Рис. 133. Никто не знает почему, но Джой (слева) прыгает на пожарный кран всякий раз, когда мимо него проходит, и остается в такой позе до тех пор, пока его не прогоняют. Поведение Джоя — результат прошлого оперантного обусловливания с помощью какой-то награды, о которой известно одному лишь псу. Выработку оперантных реакций у морских млекопитающих (справа) обычно проводят более целенаправленно.

Результаты недавних исследований Джеймса Мак-Гофа указывают на возможную физиологическую основу оперантного обусловливания. Было установлено, что следы памяти о том поведении, которое у животного выработали в лаборатории (обычно условнорефлекторным методом), можно разрушить с помощью некоторых процедур, если применить их вскоре после обучения. Это может быть, например, электрическое раздражение некоторых участков мозга или инъекция различных гормонов. Исходя из того, что примененные после обучения процедуры так легко воздействуют на сохранность следов памяти, Мак-Гоф и его коллеги предположили, что на консолидацию этих следов могут влиять и физиологические последствия повседневных событий:

Если физиологические последствия какого-то события значительны, организм сделает все возможное, чтобы надолго сохранить память о нем. Если же его последствия не представляют особого интереса, оно скорее всего будет быстро забыто. Таким образом, процессы, происходящие в памяти, могут зависеть от какого-то механизма, отбирающего из полученной информации ту, которая требует постоянного хранения. (Gold, McGaugh, 1975, р. 375.)

В более поздней серии экспериментов Мак-Гоф обучал крыс решению различных задач. Затем животных подвергали различным воздействиям с целью выяснить, каким образом влияет на прочность запоминания активность миндалины (миндалевидного ядра) совместно с циркулирующим в крови норадреналином (гормоном мозгового вещества надпочечников).

Результаты экспериментов как будто указывали на то, что воздействие миндалины на другие части мозга в сочетании с эффектами циркулирующих гормонов (в первую очередь норадреналина) может и в самом деле влиять на консолидацию следов памяти. (Механизм гормональных влияний остается невыясненным, так как эти гормоны неспособны проходить через гематоэнцефалический барьер.) Мак-Гоф не предполагает, однако, что миндалина служит хранилищем памяти. Исследование скорее показало, что хранение информации в памяти связано с целой последовательностью физиологичесих процессов, один из которых осуществляет миндалина, каким-то образом изменяющая активность «клеток памяти». Кроме того, на функцию миндалины могут оказывать косвенное влияние норадреналин и другие циркулирующие гормоны. Подобный механизм, вероятно, поможет объяснить роль вознаграждения и мотивации при обучении.
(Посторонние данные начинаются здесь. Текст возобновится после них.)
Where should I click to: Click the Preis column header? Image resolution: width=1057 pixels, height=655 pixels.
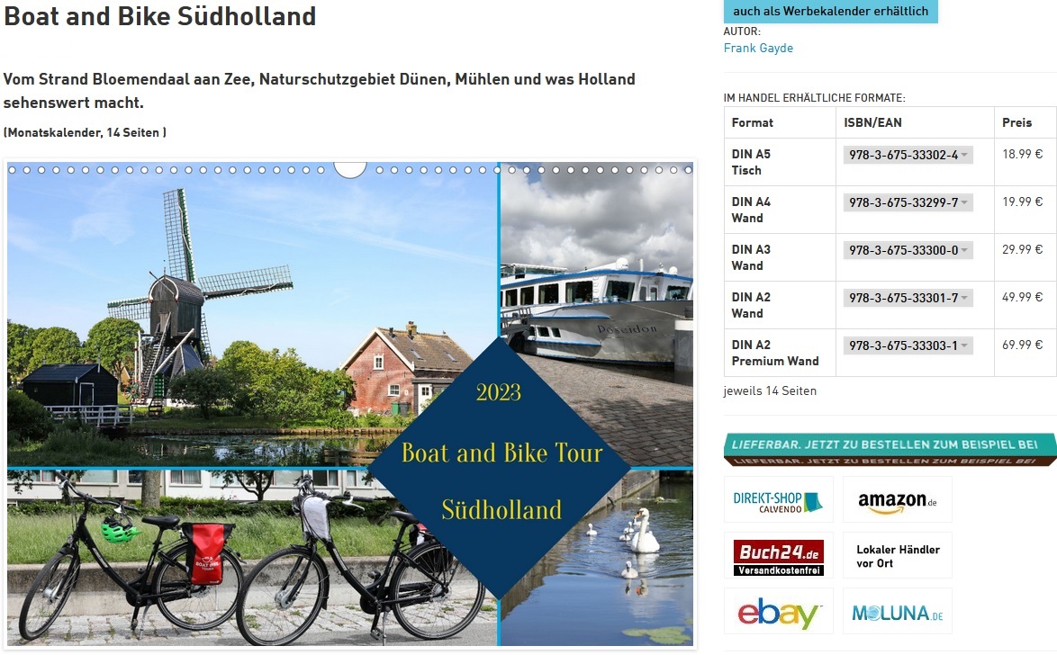(1016, 122)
Эти исследования позволяют нам увидеть некоторые из структур и процессов, с которыми связана память, и понять, как они могли бы действовать совместно. Это никоим образом не означает, что мы имеем законченную схему функционирования системы памяти у человека. Данные о специфических дефектах памяти, наблюдаемых при повреждении мозга, добавляют к общей картине новые детали.